[START OF TASK DATA]

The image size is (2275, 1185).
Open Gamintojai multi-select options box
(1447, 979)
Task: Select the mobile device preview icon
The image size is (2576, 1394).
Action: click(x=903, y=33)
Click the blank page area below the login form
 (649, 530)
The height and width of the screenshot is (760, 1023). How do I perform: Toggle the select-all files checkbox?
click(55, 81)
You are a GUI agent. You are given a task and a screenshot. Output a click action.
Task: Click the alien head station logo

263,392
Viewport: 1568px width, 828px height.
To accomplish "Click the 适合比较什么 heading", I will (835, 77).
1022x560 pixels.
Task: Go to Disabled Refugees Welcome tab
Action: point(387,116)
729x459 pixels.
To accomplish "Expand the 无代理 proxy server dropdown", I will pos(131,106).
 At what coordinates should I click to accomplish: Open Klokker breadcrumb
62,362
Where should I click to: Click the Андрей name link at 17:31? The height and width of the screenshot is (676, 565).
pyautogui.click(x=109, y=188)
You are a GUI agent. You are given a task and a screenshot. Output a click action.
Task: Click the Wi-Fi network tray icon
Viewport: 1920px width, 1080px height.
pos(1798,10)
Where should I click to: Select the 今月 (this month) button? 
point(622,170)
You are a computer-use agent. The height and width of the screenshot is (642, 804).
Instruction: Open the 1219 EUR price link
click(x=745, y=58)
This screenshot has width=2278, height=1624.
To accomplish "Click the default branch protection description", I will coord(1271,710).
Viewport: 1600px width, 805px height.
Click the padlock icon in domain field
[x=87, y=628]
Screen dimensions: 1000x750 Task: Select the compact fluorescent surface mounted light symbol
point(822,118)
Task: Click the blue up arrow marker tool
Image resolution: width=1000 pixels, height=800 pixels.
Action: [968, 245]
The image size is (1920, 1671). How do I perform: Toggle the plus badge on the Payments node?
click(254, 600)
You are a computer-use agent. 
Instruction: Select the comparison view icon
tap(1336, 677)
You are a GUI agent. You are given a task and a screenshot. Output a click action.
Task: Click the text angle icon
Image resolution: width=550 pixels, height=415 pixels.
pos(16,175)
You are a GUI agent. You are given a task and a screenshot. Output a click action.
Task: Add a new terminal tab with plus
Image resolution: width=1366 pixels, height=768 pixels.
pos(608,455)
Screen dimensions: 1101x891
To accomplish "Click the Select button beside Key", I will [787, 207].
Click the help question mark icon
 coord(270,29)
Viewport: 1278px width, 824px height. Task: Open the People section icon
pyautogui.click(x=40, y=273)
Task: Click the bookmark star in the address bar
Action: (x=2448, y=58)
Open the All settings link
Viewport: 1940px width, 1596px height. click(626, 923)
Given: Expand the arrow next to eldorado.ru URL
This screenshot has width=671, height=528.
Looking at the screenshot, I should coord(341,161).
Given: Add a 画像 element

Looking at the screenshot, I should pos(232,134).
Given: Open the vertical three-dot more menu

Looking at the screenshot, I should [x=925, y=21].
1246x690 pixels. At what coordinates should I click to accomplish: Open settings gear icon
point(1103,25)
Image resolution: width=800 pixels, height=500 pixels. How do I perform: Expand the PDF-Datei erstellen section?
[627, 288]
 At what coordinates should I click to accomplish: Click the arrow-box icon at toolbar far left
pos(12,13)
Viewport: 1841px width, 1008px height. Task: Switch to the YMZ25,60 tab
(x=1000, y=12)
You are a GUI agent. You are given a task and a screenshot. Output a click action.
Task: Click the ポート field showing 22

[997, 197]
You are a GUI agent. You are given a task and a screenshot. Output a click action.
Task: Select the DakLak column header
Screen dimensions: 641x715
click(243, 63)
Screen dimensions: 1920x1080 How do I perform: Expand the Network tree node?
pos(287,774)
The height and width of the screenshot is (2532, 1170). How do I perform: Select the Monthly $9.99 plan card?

[END OF TASK DATA]

#### REQUIREMENTS:
Copy out every row above, keeping each line unchanged.

#### SOLUTION FOR THIS TASK:
The image size is (2275, 1185).
Open Gamintojai multi-select options box
(1447, 979)
Task: Select the mobile device preview icon
The image size is (2576, 1394).
Action: click(x=903, y=33)
Click the blank page area below the login form
 (649, 530)
The height and width of the screenshot is (760, 1023). How do I perform: Toggle the select-all files checkbox?
click(55, 81)
You are a GUI agent. You are given a task and a screenshot. Output a click action.
Task: Click the alien head station logo

263,392
Viewport: 1568px width, 828px height.
To accomplish "Click the 适合比较什么 heading", I will (835, 77).
1022x560 pixels.
Task: Go to Disabled Refugees Welcome tab
Action: point(387,116)
729x459 pixels.
To accomplish "Expand the 无代理 proxy server dropdown", I will pos(131,106).
 At what coordinates should I click to accomplish: Open Klokker breadcrumb
62,362
Where should I click to: Click the Андрей name link at 17:31? The height and width of the screenshot is (676, 565).
pyautogui.click(x=109, y=188)
You are a GUI agent. You are given a task and a screenshot. Output a click action.
Task: Click the Wi-Fi network tray icon
Viewport: 1920px width, 1080px height.
pos(1798,10)
Where should I click to: Select the 今月 (this month) button? 
point(622,170)
You are a computer-use agent. The height and width of the screenshot is (642, 804).
Instruction: Open the 1219 EUR price link
click(x=745, y=58)
This screenshot has width=2278, height=1624.
To accomplish "Click the default branch protection description", I will coord(1271,710).
Viewport: 1600px width, 805px height.
Click the padlock icon in domain field
[x=87, y=628]
Screen dimensions: 1000x750 Task: Select the compact fluorescent surface mounted light symbol
point(822,118)
Task: Click the blue up arrow marker tool
Image resolution: width=1000 pixels, height=800 pixels.
Action: [968, 245]
The image size is (1920, 1671). How do I perform: Toggle the plus badge on the Payments node?
click(254, 600)
You are a computer-use agent. 
Instruction: Select the comparison view icon
tap(1336, 677)
You are a GUI agent. You are given a task and a screenshot. Output a click action.
Task: Click the text angle icon
Image resolution: width=550 pixels, height=415 pixels.
pos(16,175)
You are a GUI agent. You are given a task and a screenshot. Output a click action.
Task: Add a new terminal tab with plus
Image resolution: width=1366 pixels, height=768 pixels.
pos(608,455)
Screen dimensions: 1101x891
To accomplish "Click the Select button beside Key", I will [787, 207].
Click the help question mark icon
 coord(270,29)
Viewport: 1278px width, 824px height. Task: Open the People section icon
pyautogui.click(x=40, y=273)
Task: Click the bookmark star in the address bar
Action: (x=2448, y=58)
Open the All settings link
Viewport: 1940px width, 1596px height. click(626, 923)
Given: Expand the arrow next to eldorado.ru URL
This screenshot has width=671, height=528.
Looking at the screenshot, I should coord(341,161).
Given: Add a 画像 element

Looking at the screenshot, I should pos(232,134).
Given: Open the vertical three-dot more menu

Looking at the screenshot, I should [x=925, y=21].
1246x690 pixels. At what coordinates should I click to accomplish: Open settings gear icon
point(1103,25)
Image resolution: width=800 pixels, height=500 pixels. How do I perform: Expand the PDF-Datei erstellen section?
[627, 288]
 At what coordinates should I click to accomplish: Click the arrow-box icon at toolbar far left
pos(12,13)
Viewport: 1841px width, 1008px height. Task: Switch to the YMZ25,60 tab
(x=1000, y=12)
You are a GUI agent. You are given a task and a screenshot. Output a click action.
Task: Click the ポート field showing 22

[997, 197]
You are a GUI agent. You are given a task and a screenshot. Output a click action.
Task: Select the DakLak column header
Screen dimensions: 641x715
click(243, 63)
Screen dimensions: 1920x1080 How do I perform: Expand the Network tree node?
pos(287,774)
The height and width of the screenshot is (2532, 1170). How do I perform: Select the Monthly $9.99 plan card?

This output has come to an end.